I have only had it since 12/28,
The street ell projects 1-5/16" toward the carriage.
I don't think it will be problem but I can pull the ell if needed.
Sure makes it easier to refill the gear box with a short funnel.
Bill


----------



## Fabrickator (Jan 5, 2016)

I didn't install a Fill Ell because it DOES interfere in the carriage travel.  I've had several projects that completely butted up to the gearbox.  Matter of fact, I had my DRO pickup on the gearbox side of the carriage and it limited travel so I moved it to the other side as well.
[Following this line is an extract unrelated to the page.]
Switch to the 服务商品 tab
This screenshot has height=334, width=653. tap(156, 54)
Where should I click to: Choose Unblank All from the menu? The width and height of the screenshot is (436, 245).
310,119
I use a custom made drain tray and a small funnel with a pliable filler hose attached, no problems.  I've changed my oil 4 times now and it's always been clear.  When I opened up the gearbox to change the level view window (earlier in this thread) I completely washed down and wiped up a very small amount of "metal mud" off the floor (considered pretty normal).


----------



## billr (Jan 5, 2016)

Ok Thanks.
Like I said if I find it a problem it is easy to remove.
Time will tell if I need to pull it.
I was guessing the depth below the drain plug was a reservoir to capture  any metal particles.
Bill


----------



## Baithog (Jan 5, 2016)

billr said:


> If I have any complaints it is the ball oilers for the spindle bearings.
> That could have been better designed, in my opinion.
> Bill



The balls fell out of the oiler in the headstock and one in the carriage. You can pull them with a pry bar after driving a sheet metal screw into the hole. A 5/16" ball oiler from McMaster-Carr fits. Order part #1214K3 Easy-Fill Oil-Hole Covers. The grizzly sourced part was back ordered with no target date.


----------



## billr (Jan 5, 2016)

I have the same problem with the ball oilers; one fell out in the headstock and the other in the carriage.
Thanks for the part numbers


----------



## ch2co (Jan 5, 2016)

When I got my used Grizzly lathe, it came with a lot of extras, one of which was a small bag full of these little ball oiler ports, and I soon found out why.
I like the cup oilers where they don't get in the way, but have just put up with these cheap *** little ball oilers where clearance is a problem.

CHuck the grumpy old guy


----------



## billr (Jan 5, 2016)

McMaster-Carr offers a wick type oiler, p/n #1221K15, but it fits a 1/4 " hole instead of 5/16".
Also expensive, but has 5/8 oz. reservoir.
They would be bulky on the headstock and probably won't work on the carriage.

Bill


----------



## Machspeed (May 21, 2022)

I know this is an old post but hoping to revive it, as it is relevant to my issues regarding this specific lathe. Hopefully the OP is still out there, but he's not posted since last year. Maybe someone can chime in? My lathe has leaked excessively since new. A few years back, I pulled the cover and attempted to seal but it continued to leak. I pulled the entire gearbox off a few days ago and re-sealed it and put it on my bench to see if it would leak and sure enough, it is still leaking but from the site glass. I like the OP's approach in addressing this. Wondering if there is a part number for the site glass he used??? Thanks!!!


----------



## RJSakowski (May 21, 2022)

I have had a 602 for seven years and have had absolutely no problems with a gear box leak.  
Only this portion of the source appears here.